• **Required action**
Output a character-exact copy of the data, images removed.

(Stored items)
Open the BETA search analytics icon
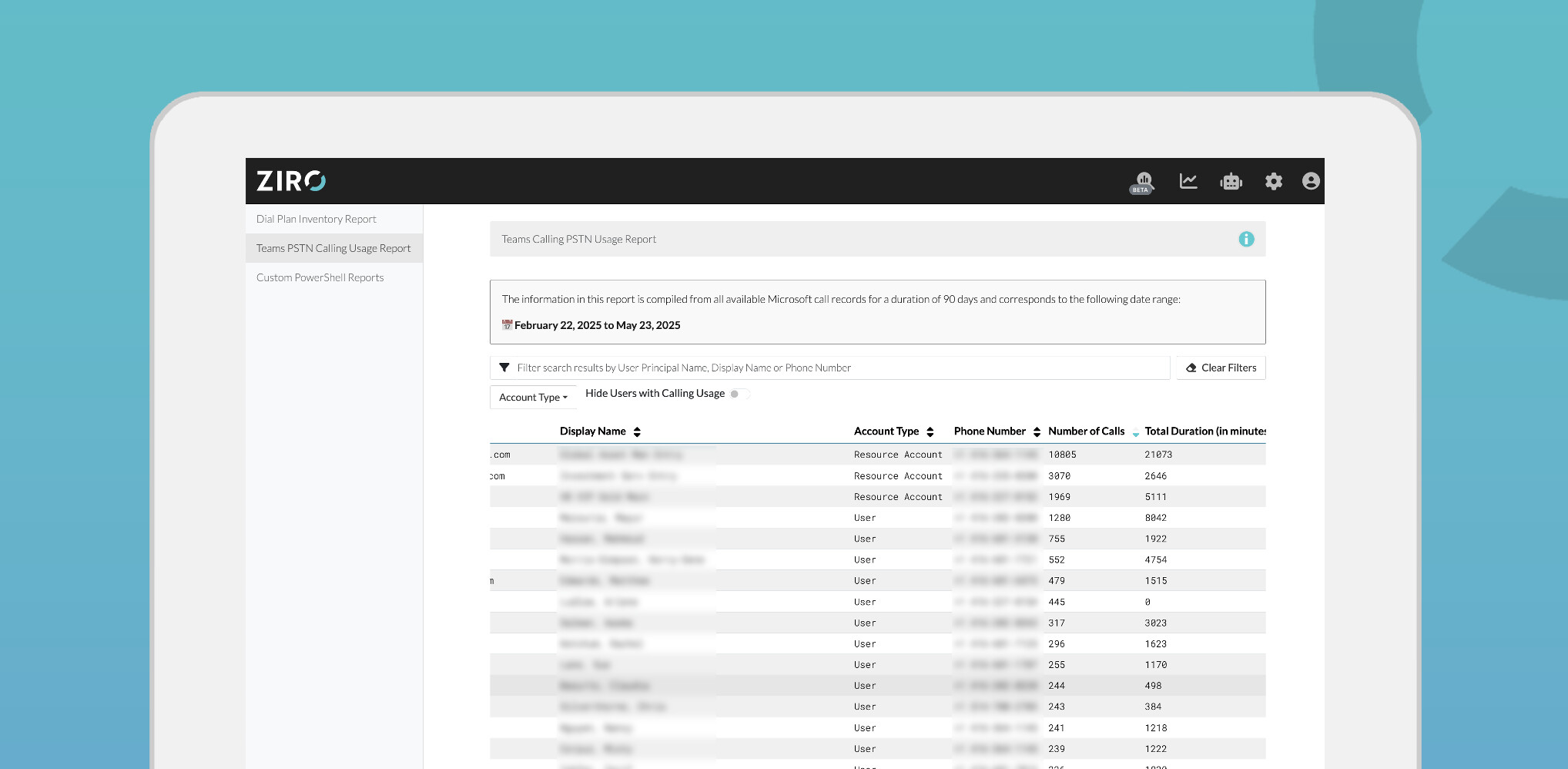 click(x=1143, y=183)
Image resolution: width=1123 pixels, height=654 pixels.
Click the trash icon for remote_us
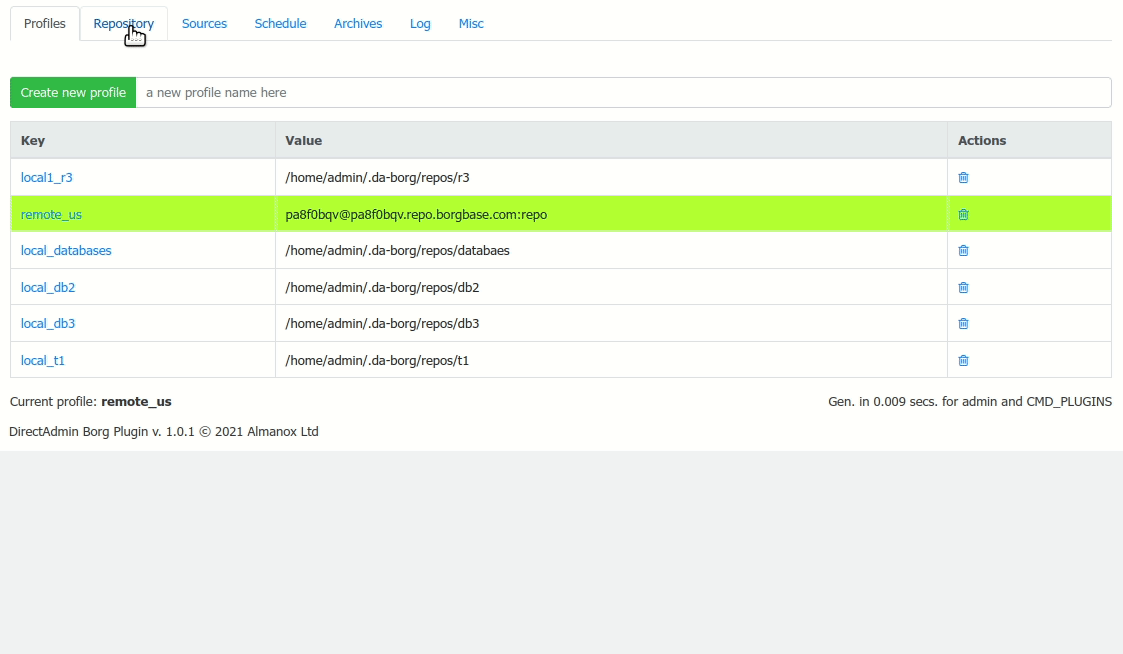coord(963,214)
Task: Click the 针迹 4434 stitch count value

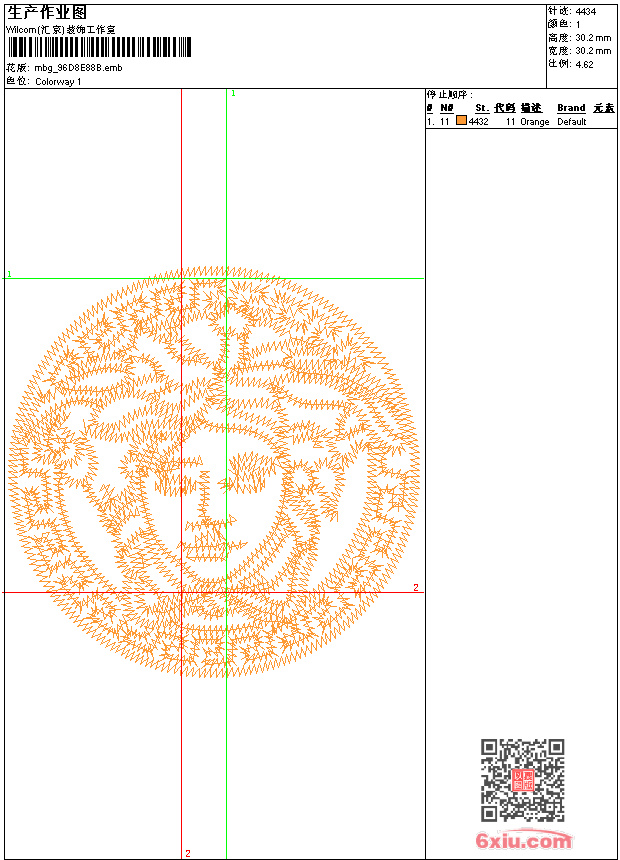Action: [x=585, y=12]
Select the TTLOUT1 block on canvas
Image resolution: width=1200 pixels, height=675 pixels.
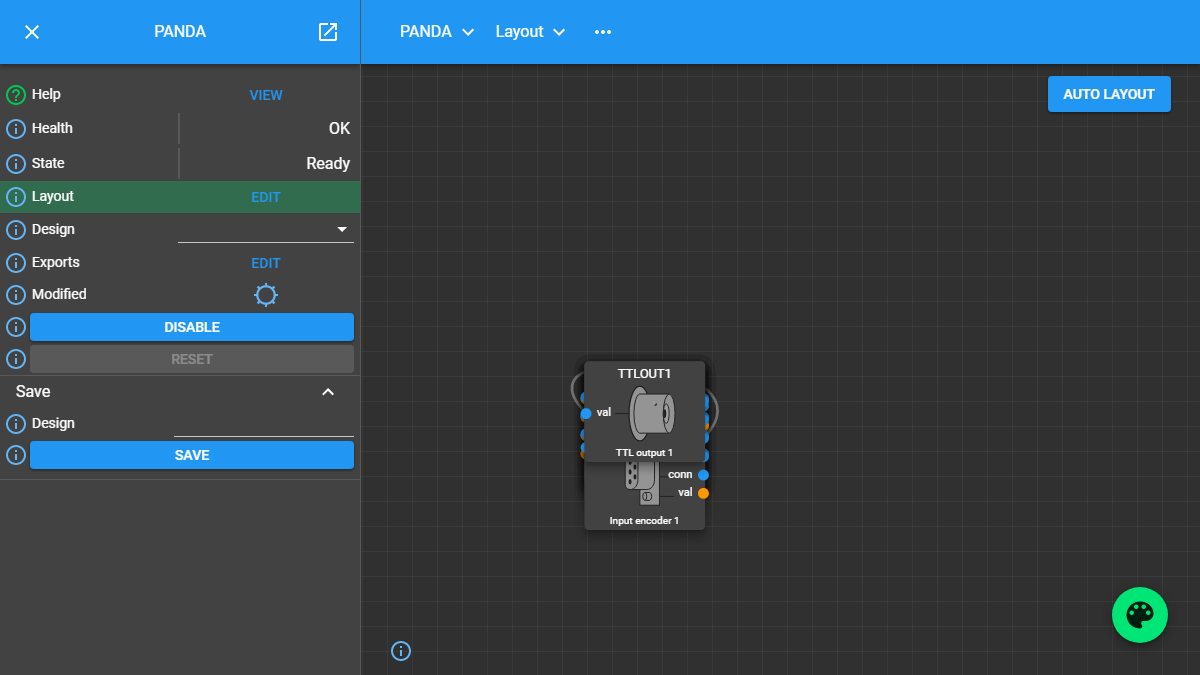click(x=644, y=374)
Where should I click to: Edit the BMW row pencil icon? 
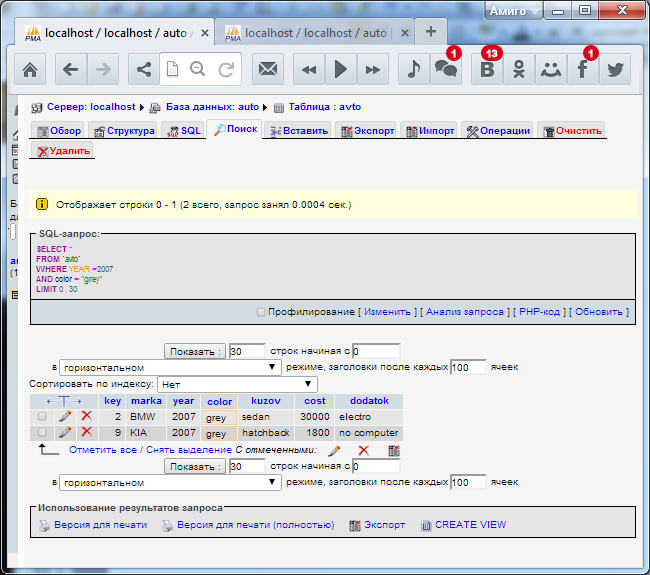(x=65, y=416)
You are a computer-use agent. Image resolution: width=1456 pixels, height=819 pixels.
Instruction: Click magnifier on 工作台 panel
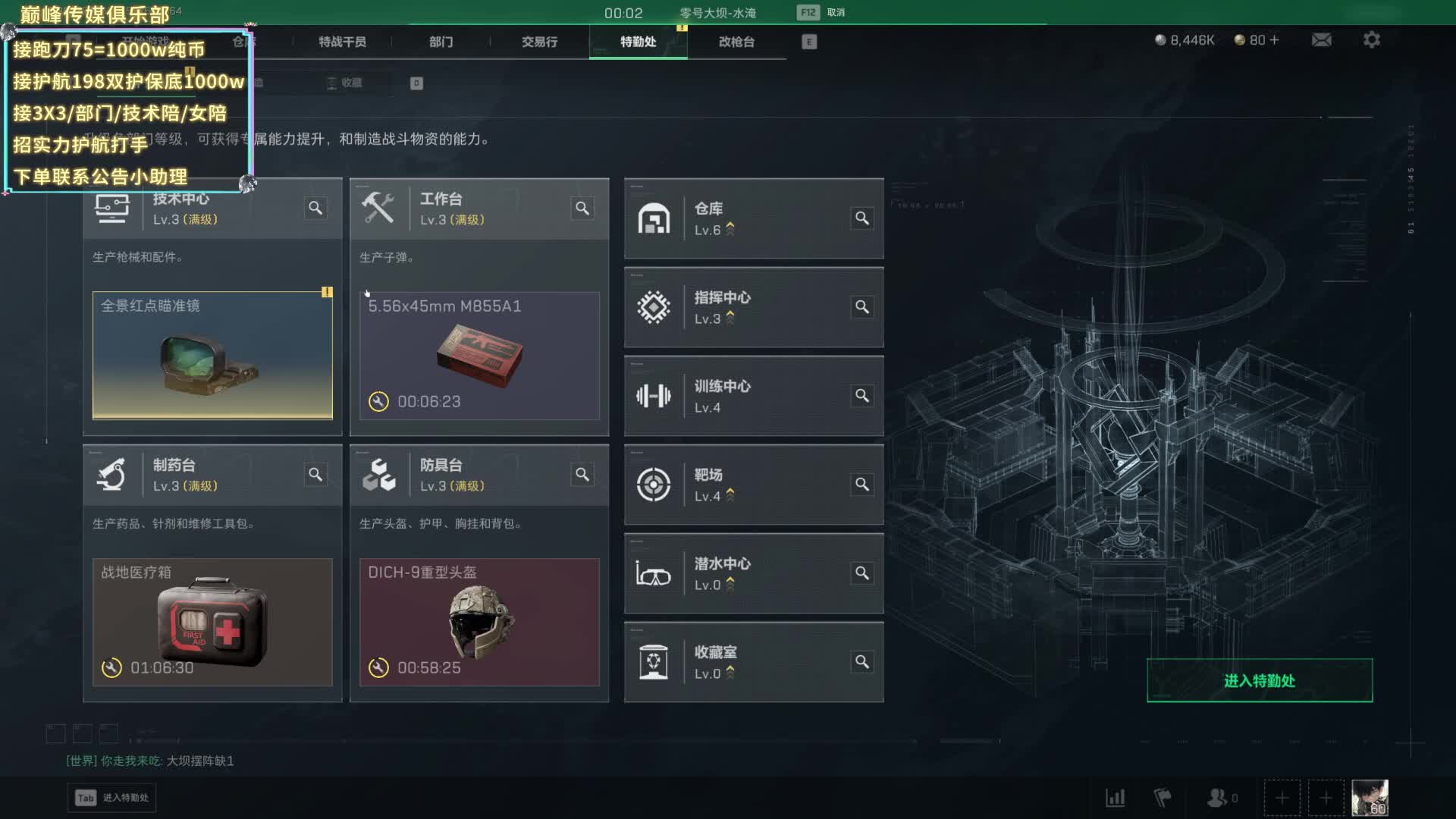582,208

• **Response to this task**
Open the BETA search analytics icon
 click(x=1143, y=183)
Image resolution: width=1123 pixels, height=654 pixels.
Click the trash icon for remote_us
coord(963,214)
Task: Click the 针迹 4434 stitch count value

Action: [x=585, y=12]
Select the TTLOUT1 block on canvas
Image resolution: width=1200 pixels, height=675 pixels.
click(x=644, y=374)
Where should I click to: Edit the BMW row pencil icon? 
(x=65, y=416)
You are a computer-use agent. Image resolution: width=1456 pixels, height=819 pixels.
Instruction: Click magnifier on 工作台 panel
582,208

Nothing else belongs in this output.